EXERCISE DETAILS:
The entries below must be transcribed exactly. Leave nothing out.

Stored items
####

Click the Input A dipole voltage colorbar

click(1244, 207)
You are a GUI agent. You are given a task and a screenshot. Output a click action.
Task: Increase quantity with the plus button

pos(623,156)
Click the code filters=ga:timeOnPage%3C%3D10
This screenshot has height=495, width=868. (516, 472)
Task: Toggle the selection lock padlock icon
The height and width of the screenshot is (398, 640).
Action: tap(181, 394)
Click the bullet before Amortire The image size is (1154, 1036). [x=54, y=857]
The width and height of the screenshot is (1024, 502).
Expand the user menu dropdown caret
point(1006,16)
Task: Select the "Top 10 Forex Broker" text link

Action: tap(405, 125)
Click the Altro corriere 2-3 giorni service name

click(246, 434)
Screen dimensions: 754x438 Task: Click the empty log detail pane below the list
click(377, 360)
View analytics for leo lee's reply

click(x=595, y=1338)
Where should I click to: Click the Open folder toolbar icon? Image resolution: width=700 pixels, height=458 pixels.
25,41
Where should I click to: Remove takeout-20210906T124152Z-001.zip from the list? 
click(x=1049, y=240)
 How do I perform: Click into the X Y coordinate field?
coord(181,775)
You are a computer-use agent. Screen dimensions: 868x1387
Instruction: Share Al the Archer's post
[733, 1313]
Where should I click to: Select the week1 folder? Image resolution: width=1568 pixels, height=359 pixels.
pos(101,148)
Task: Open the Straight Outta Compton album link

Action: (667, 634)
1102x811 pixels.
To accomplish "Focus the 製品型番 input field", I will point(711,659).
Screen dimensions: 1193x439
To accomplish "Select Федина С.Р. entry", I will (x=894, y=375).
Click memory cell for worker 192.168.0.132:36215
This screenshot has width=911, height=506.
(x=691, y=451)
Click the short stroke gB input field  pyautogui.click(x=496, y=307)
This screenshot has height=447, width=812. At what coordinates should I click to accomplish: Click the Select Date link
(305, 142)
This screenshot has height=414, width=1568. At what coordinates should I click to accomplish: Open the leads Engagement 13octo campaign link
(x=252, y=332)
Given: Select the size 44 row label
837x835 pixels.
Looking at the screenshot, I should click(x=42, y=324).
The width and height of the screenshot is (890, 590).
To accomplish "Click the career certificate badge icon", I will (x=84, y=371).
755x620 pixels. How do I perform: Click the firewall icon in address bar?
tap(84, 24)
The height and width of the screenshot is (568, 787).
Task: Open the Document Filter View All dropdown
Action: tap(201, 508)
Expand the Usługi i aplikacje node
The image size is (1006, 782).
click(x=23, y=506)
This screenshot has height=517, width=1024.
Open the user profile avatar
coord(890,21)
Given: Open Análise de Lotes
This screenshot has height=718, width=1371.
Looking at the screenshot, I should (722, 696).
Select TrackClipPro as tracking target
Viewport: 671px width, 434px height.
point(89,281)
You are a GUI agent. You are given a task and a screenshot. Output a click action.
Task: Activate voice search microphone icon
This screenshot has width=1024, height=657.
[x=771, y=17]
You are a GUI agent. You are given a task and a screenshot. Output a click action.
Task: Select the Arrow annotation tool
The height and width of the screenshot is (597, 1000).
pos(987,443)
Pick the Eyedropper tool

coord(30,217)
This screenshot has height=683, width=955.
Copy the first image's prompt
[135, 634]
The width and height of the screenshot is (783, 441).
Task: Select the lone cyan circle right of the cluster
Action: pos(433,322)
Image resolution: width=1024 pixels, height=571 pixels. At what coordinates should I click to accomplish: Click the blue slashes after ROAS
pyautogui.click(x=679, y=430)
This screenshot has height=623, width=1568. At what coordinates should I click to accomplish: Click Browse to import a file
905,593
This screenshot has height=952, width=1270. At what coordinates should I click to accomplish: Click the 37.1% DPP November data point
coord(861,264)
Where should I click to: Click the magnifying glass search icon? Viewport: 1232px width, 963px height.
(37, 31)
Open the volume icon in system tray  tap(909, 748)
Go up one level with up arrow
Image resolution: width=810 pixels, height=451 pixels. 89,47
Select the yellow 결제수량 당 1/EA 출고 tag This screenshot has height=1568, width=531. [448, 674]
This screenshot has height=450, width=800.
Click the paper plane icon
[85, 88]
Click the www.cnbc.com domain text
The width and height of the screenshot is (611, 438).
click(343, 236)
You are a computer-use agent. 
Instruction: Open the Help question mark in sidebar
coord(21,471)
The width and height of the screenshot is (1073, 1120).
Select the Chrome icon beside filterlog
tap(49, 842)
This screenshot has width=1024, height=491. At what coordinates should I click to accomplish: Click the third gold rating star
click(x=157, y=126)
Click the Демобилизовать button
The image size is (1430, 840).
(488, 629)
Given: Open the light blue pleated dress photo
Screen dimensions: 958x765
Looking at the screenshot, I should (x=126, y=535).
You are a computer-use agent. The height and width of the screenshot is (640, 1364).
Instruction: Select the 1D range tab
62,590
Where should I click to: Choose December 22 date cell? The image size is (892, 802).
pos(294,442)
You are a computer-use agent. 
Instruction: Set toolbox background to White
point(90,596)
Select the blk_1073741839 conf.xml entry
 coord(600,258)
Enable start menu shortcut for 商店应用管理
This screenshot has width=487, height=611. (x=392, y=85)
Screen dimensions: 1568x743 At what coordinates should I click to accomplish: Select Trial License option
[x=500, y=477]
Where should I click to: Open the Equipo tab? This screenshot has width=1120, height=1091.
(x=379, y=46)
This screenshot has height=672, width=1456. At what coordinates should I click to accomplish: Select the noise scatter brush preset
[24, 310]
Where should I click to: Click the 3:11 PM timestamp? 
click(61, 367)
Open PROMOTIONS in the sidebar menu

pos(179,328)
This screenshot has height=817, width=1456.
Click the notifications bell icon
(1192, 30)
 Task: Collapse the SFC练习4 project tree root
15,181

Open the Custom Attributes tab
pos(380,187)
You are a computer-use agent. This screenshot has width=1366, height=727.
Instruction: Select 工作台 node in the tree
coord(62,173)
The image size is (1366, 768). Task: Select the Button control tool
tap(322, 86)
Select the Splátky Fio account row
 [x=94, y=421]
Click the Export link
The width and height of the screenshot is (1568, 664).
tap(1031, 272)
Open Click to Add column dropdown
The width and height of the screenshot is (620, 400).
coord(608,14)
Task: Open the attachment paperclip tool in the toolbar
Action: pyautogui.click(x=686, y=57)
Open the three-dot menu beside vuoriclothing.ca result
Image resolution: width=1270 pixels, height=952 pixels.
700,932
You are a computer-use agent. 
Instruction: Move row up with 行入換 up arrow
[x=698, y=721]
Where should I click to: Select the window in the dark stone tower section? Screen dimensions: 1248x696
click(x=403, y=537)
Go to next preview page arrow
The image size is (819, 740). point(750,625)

####

RESULT BELOW:
Click the Input A dipole voltage colorbar

click(1244, 207)
You are a GUI agent. You are given a task and a screenshot. Output a click action.
Task: Increase quantity with the plus button

pos(623,156)
Click the code filters=ga:timeOnPage%3C%3D10
This screenshot has height=495, width=868. (516, 472)
Task: Toggle the selection lock padlock icon
The height and width of the screenshot is (398, 640).
Action: tap(181, 394)
Click the bullet before Amortire The image size is (1154, 1036). [x=54, y=857]
The width and height of the screenshot is (1024, 502).
Expand the user menu dropdown caret
point(1006,16)
Task: Select the "Top 10 Forex Broker" text link

Action: tap(405, 125)
Click the Altro corriere 2-3 giorni service name

click(246, 434)
Screen dimensions: 754x438 Task: Click the empty log detail pane below the list
click(377, 360)
View analytics for leo lee's reply

click(x=595, y=1338)
Where should I click to: Click the Open folder toolbar icon? Image resolution: width=700 pixels, height=458 pixels.
25,41
Where should I click to: Remove takeout-20210906T124152Z-001.zip from the list? 
click(x=1049, y=240)
 How do I perform: Click into the X Y coordinate field?
coord(181,775)
You are a computer-use agent. Screen dimensions: 868x1387
Instruction: Share Al the Archer's post
[733, 1313]
Where should I click to: Select the week1 folder? Image resolution: width=1568 pixels, height=359 pixels.
pos(101,148)
Task: Open the Straight Outta Compton album link

Action: (667, 634)
1102x811 pixels.
To accomplish "Focus the 製品型番 input field", I will point(711,659).
Screen dimensions: 1193x439
To accomplish "Select Федина С.Р. entry", I will (x=894, y=375).
Click memory cell for worker 192.168.0.132:36215
This screenshot has width=911, height=506.
(x=691, y=451)
Click the short stroke gB input field  pyautogui.click(x=496, y=307)
This screenshot has height=447, width=812. At what coordinates should I click to accomplish: Click the Select Date link
(305, 142)
This screenshot has height=414, width=1568. At what coordinates should I click to accomplish: Open the leads Engagement 13octo campaign link
(x=252, y=332)
Given: Select the size 44 row label
837x835 pixels.
Looking at the screenshot, I should click(x=42, y=324).
The width and height of the screenshot is (890, 590).
To accomplish "Click the career certificate badge icon", I will (x=84, y=371).
755x620 pixels. How do I perform: Click the firewall icon in address bar?
tap(84, 24)
The height and width of the screenshot is (568, 787).
Task: Open the Document Filter View All dropdown
Action: tap(201, 508)
Expand the Usługi i aplikacje node
The image size is (1006, 782).
click(x=23, y=506)
This screenshot has height=517, width=1024.
Open the user profile avatar
coord(890,21)
Given: Open Análise de Lotes
This screenshot has height=718, width=1371.
Looking at the screenshot, I should (722, 696).
Select TrackClipPro as tracking target
Viewport: 671px width, 434px height.
point(89,281)
You are a GUI agent. You are given a task and a screenshot. Output a click action.
Task: Activate voice search microphone icon
This screenshot has width=1024, height=657.
[x=771, y=17]
You are a GUI agent. You are given a task and a screenshot. Output a click action.
Task: Select the Arrow annotation tool
The height and width of the screenshot is (597, 1000).
pos(987,443)
Pick the Eyedropper tool

coord(30,217)
This screenshot has height=683, width=955.
Copy the first image's prompt
[135, 634]
The width and height of the screenshot is (783, 441).
Task: Select the lone cyan circle right of the cluster
Action: pos(433,322)
Image resolution: width=1024 pixels, height=571 pixels. At what coordinates should I click to accomplish: Click the blue slashes after ROAS
pyautogui.click(x=679, y=430)
This screenshot has height=623, width=1568. At what coordinates should I click to accomplish: Click Browse to import a file
905,593
This screenshot has height=952, width=1270. At what coordinates should I click to accomplish: Click the 37.1% DPP November data point
coord(861,264)
Where should I click to: Click the magnifying glass search icon? Viewport: 1232px width, 963px height.
(37, 31)
Open the volume icon in system tray  tap(909, 748)
Go up one level with up arrow
Image resolution: width=810 pixels, height=451 pixels. 89,47
Select the yellow 결제수량 당 1/EA 출고 tag This screenshot has height=1568, width=531. [448, 674]
This screenshot has height=450, width=800.
Click the paper plane icon
[85, 88]
Click the www.cnbc.com domain text
The width and height of the screenshot is (611, 438).
click(343, 236)
You are a computer-use agent. 
Instruction: Open the Help question mark in sidebar
coord(21,471)
The width and height of the screenshot is (1073, 1120).
Select the Chrome icon beside filterlog
tap(49, 842)
This screenshot has width=1024, height=491. At what coordinates should I click to accomplish: Click the third gold rating star
click(x=157, y=126)
Click the Демобилизовать button
The image size is (1430, 840).
(488, 629)
Given: Open the light blue pleated dress photo
Screen dimensions: 958x765
Looking at the screenshot, I should (x=126, y=535).
You are a computer-use agent. The height and width of the screenshot is (640, 1364).
Instruction: Select the 1D range tab
62,590
Where should I click to: Choose December 22 date cell? The image size is (892, 802).
pos(294,442)
You are a computer-use agent. 
Instruction: Set toolbox background to White
point(90,596)
Select the blk_1073741839 conf.xml entry
 coord(600,258)
Enable start menu shortcut for 商店应用管理
This screenshot has width=487, height=611. (x=392, y=85)
Screen dimensions: 1568x743 At what coordinates should I click to accomplish: Select Trial License option
[x=500, y=477]
Where should I click to: Open the Equipo tab? This screenshot has width=1120, height=1091.
(x=379, y=46)
This screenshot has height=672, width=1456. At what coordinates should I click to accomplish: Select the noise scatter brush preset
[24, 310]
Where should I click to: Click the 3:11 PM timestamp? 
click(61, 367)
Open PROMOTIONS in the sidebar menu

pos(179,328)
This screenshot has height=817, width=1456.
Click the notifications bell icon
(1192, 30)
 Task: Collapse the SFC练习4 project tree root
15,181

Open the Custom Attributes tab
pos(380,187)
You are a computer-use agent. This screenshot has width=1366, height=727.
Instruction: Select 工作台 node in the tree
coord(62,173)
The image size is (1366, 768). Task: Select the Button control tool
tap(322, 86)
Select the Splátky Fio account row
 [x=94, y=421]
Click the Export link
The width and height of the screenshot is (1568, 664).
tap(1031, 272)
Open Click to Add column dropdown
The width and height of the screenshot is (620, 400).
coord(608,14)
Task: Open the attachment paperclip tool in the toolbar
Action: pyautogui.click(x=686, y=57)
Open the three-dot menu beside vuoriclothing.ca result
Image resolution: width=1270 pixels, height=952 pixels.
700,932
You are a computer-use agent. 
Instruction: Move row up with 行入換 up arrow
[x=698, y=721]
Where should I click to: Select the window in the dark stone tower section? Screen dimensions: 1248x696
click(x=403, y=537)
Go to next preview page arrow
The image size is (819, 740). point(750,625)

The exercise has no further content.